I have a list of texts and I need to split each text in multiple chunks each shorter than a limit of 5000 bytes.

The idea is to split each text in sentences and then add them back one by one until the limit of 5000 is reached.

This is how far I got (see the code). I'm def doing something wrong. But I spent too much time debugging it so will really appreciate a pair of fresh eyes. Thanks!

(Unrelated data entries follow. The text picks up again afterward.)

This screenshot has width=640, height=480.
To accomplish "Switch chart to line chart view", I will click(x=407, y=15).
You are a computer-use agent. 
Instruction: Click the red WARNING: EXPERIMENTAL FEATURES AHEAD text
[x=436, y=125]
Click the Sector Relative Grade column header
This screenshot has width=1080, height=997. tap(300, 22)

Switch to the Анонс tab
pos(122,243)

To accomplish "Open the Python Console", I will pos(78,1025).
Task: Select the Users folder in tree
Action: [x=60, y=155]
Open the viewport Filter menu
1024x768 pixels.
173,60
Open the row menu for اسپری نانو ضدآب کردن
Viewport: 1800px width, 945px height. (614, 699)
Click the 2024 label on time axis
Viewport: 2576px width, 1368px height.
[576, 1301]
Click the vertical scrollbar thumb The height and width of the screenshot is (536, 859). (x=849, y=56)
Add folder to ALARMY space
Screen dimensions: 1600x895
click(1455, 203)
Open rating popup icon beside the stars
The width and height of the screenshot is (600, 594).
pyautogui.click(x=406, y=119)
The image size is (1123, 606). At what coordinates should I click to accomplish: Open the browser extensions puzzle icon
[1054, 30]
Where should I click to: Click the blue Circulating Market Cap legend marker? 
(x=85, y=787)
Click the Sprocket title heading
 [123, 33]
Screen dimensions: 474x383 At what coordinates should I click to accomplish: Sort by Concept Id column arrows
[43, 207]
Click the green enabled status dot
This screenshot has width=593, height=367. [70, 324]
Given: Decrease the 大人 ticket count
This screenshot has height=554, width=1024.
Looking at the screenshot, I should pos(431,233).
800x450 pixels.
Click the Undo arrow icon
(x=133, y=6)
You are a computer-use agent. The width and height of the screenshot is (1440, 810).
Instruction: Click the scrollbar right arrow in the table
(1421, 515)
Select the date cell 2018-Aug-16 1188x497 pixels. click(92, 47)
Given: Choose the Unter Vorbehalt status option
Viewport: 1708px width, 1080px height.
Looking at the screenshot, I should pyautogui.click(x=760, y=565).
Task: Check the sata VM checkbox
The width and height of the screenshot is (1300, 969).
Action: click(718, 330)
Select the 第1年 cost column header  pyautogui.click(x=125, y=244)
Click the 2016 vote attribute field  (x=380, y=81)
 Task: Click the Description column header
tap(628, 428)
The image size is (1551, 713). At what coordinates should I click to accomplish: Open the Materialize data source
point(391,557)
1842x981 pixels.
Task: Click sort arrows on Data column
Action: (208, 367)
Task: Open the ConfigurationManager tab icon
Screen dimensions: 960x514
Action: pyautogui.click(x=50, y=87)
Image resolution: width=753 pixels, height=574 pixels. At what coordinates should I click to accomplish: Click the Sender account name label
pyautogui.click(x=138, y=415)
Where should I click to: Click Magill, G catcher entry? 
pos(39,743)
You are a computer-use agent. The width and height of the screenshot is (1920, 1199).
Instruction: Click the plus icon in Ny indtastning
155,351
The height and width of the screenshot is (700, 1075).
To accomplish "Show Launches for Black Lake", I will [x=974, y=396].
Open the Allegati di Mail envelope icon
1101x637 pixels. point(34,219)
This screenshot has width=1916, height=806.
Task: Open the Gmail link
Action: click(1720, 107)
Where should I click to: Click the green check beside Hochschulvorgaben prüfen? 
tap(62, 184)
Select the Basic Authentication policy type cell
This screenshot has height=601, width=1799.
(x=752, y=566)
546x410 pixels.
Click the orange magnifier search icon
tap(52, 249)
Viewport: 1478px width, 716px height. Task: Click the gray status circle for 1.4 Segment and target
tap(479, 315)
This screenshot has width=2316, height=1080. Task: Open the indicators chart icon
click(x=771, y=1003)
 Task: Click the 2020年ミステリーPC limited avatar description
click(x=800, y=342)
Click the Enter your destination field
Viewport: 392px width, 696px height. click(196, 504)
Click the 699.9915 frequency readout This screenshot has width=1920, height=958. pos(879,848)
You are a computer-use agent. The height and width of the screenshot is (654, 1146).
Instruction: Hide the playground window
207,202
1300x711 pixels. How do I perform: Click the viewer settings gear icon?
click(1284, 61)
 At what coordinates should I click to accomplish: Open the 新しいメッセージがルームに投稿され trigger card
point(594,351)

To test it you need can use any text larger than 10k bytes.

import nltk
nltk.download('punkt')
from nltk.tokenize import sent_tokenize

def split_text(text, limit):
    sentences = sent_tokenize(text)
    def get_chunk(sentences, limit):
        results = []
        counter = 0
        while counter < limit:
            for s in sentences:
                counter += len(s.encode('utf-8'))
                results.append(s)
                sentences.remove(s)
        return results, sentences

    out = []
    while len(' '.join(sentences).encode('utf-8')) > limit:
        results, sentences = get_chunk(sentences, limit)
        out.append(results)
    else:
        out.append(sentences)
    text_out = [' '.join(sentences) for sentences in out]
    return text_out

Solution

This works:

size = 0
l = [] #list of sentences
ll = [] #list of lists 
for s in sent_tokenize(text):
    if size + len(s.encode()) <= 5000:
        l.append(s)
        size += len(s.encode()) + 1 # +1 for space 
    else:
        size = 0
        ll.append(l.copy())
        l.clear()

# save the remainder (if any):
if l:
    ll.append(l.copy())

we can check that the chunks are all of length <= 5000 bytes:

for l in ll:
    print(len(' '.join(l).encode()))
#4983
#4987
#4781
#4943
# .. etc ..
#